The Cabinet Office says 59 per cent of the more than 1,100 people to receive awards were honoured for outstanding work in their communities

Queen Elizabeth II (Photograph: James Whatling/WPA Pool/Getty Images)

The chief executive of Arts Council England and the former head of the Association of Medical Research Charities are among the voluntary sector figures to receive top awards in the Queen’s Birthday Honours.

Darren Henley and Aisling Burnand, who stepped down from the AMRC due to ill-health last year, have both been given CBEs in this year’s honours list.

Other voluntary sector individuals to receive a CBE include Una Cleminson, chair of the Royal British Legion; Catherine Mallyon, executive director of the Royal Shakespeare Company; Kate Davies, chief executive of the social landlord Notting Hill Genesis; and Julia Morley, founder of the children’s charity Beauty With A Purpose.

Lawrie Haynes, former chair of the Royal Air Force Benevolent Fund, and Jane Hanson, chair of the Reclaim Fund, the company that enables money from dormant accounts to be made available for good causes, also received CBEs.

Nicholas Coleridge, chair of the Victoria and Albert Museum, was knighted. He was in the news last month after claims he had offered a private tour of the museum as a prize in an auction to raise funds for the Conservative Party.

Ann Limb, former chair of the Scout Association, was made a dame for services to young people and philanthropy.

OBEs went to people including Jo Youle, chief executive of Missing People; Nick Capaldi, former chief executive of the Arts Council of Wales; Joyce Fraser, founder of the Black Heroes Foundation; Catherine Howarth, chief executive of the responsible investment charity ShareAction; and SallyAnn Kelly, chief executive of the children’s charity Aberlour Child Care Trust.

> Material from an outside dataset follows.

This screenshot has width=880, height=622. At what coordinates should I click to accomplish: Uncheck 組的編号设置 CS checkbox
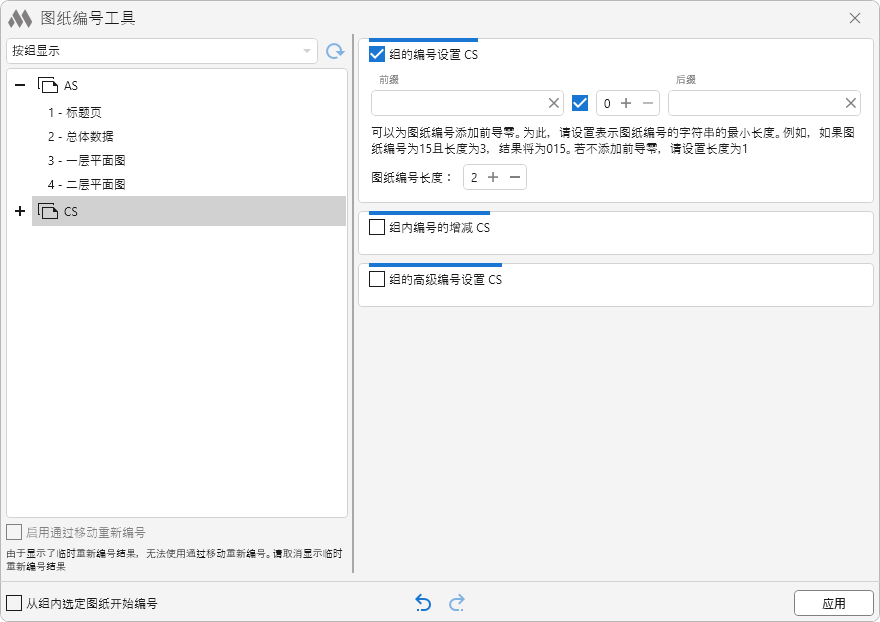click(x=377, y=54)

The same honour was also awarded to Martyn Butler and Rupert Whitaker, co-founders of the HIV and sexual health charity the Terrence Higgins Trust; Jane Byam Shaw, co-founder of the food redistribution charity The Felix Project; Sabir Zazai, chief executive of the Scottish Refugee Council; Dave Moutrey, director and chief executive of the arts venue Home Manchester; and Samantha Ward, deputy chief executive of the Royal Voluntary Service.

There were MBEs for Seb Elsworth, chief executive of Access – The Foundation for Social Investment; James Banks, chief executive of London Funders; Sandra Burns, chief executive of Disability Peterborough; Safia Jama, chief executive of Women’s Inclusive Team; Kevan Liles, chief executive of Voluntary Action Leicestershire; and Clea Harmer, chief executive of the stillbirth and neonatal death charity Sands.

The same honour went to people including Patrick Peal, former chief executive of East Anglian Air Ambulance; Ailsa Rhodes, chief executive of Older People's Action in the Locality; Lynne Sanders, chief executive of Swansea Women's Aid; Kenneth Simpson, chief executive of Voluntary Services Aberdeen; and Caro Howell, director of the Foundling Museum.

Among the scores of individuals to receive a British Empire Medal for their voluntary sector work is Patricia Anne Husselbee, from Newport, Gwent, who has provided 64 years of service to the Royal British Legion.

The 11-year-old twins Elena and Ruben Evans-Guillen, from Warrington, Cheshire, receive the same honour for raising almost £50,000 for the NHS and NHS-related charities over the past three years. They are the youngest people on this year’s list.

The Cabinet Office said 1,134 people were given awards, of whom 59 per cent had “undertaken outstanding work in their communities either in a voluntary or paid capacity”. This is down from almost two-thirds last year.